Gas-phase reactions of americium ion, Am+, with alkenes

The investigation of gas-phase activation of alkene C-H bonds by f-element metal ions has been extended to americium (Am+) using the technique of laser ablation with prompt reaction and detection; reactions were carried out with ethene, l-butene, 2-butene, cyclohexene, benzene, 1,5-cyclooctadiene (COD), and cyclooctatetraene (COT). The product (Am-L-*)(+) compositions and abundances were compared with those for lighter An(+) and Ln(+). For the linear and cyclic Cs alkene reactants, Am+ was found to be essentially inert-only a minuscule amount of the (Am+-benzene) condensation product was detected.
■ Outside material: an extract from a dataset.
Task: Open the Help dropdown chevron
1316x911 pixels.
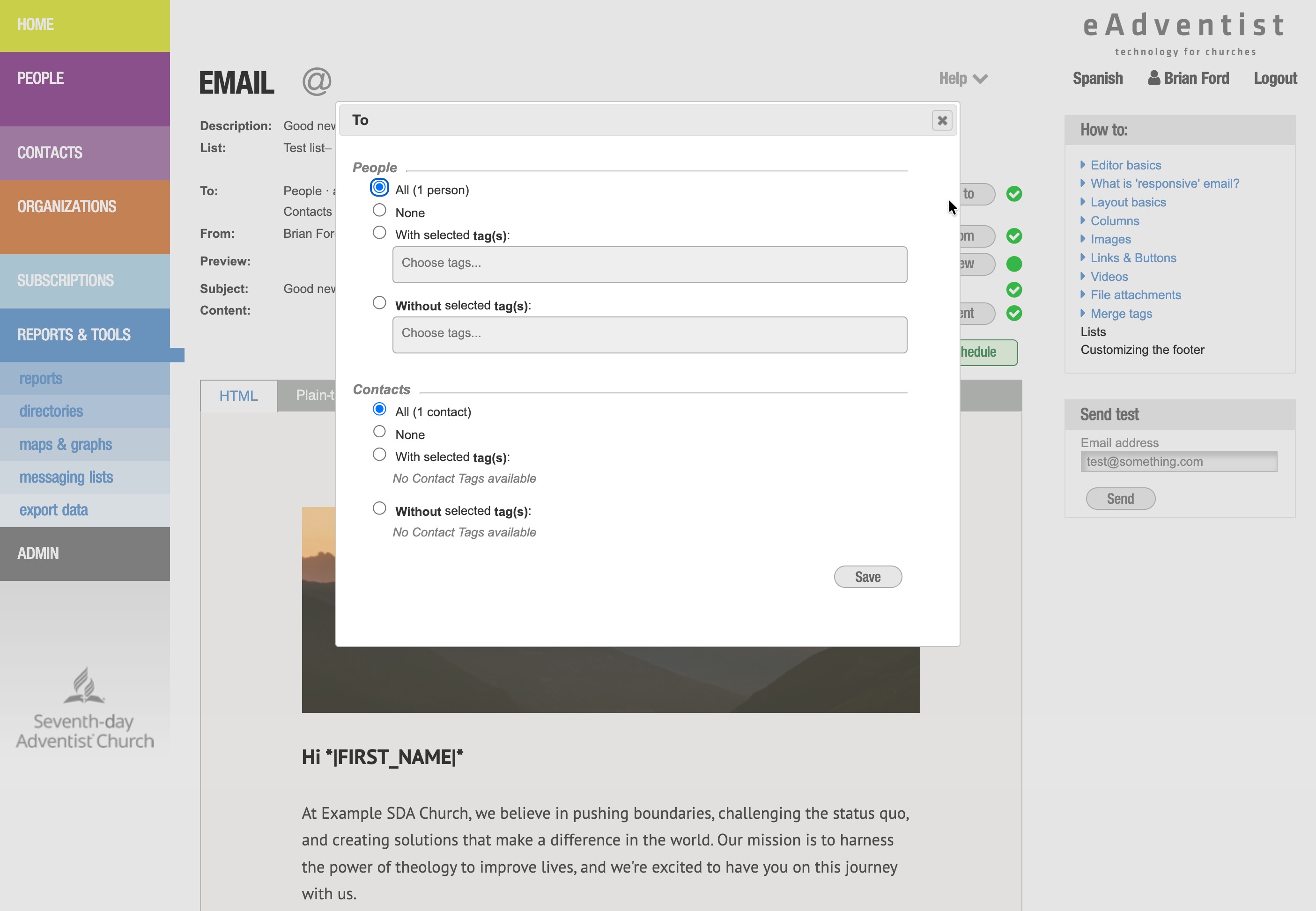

Reactions with COD and COT produced the dehydrogenation complexes, {Am-C8H8}(+) and (Am-C8H6)(+), though in lower yields than for lighter An(+) Overall, the C-H activation efficacy of Am+ was smaller than that for the preceding An(+) but was closer to that of the relatively unreactive lanthanide ion Tm+. This result is interpreted to indicate that the 5f electrons of Am+, like the 4f electrons of the Ln(+), do not substantially participate in C-H (or C-C) activation. Apparently, ground-state Am+ with its [Rn]5f(7)7s(1) orbital occupancy must be excited to the [Rn]5f(6)6d(1)7s(1)-state, 245 kJ mol-l above ground, which comprises two chemically active 6d/7s electrons and is capable of forming a C-Am+-H dehydrogenation intermediate. The greatly enhanced reactivity of Am+ with COD and COT compared with the smaller alkenes can be rationalized in the context of a "curve-crossing" model for the C-H activation process.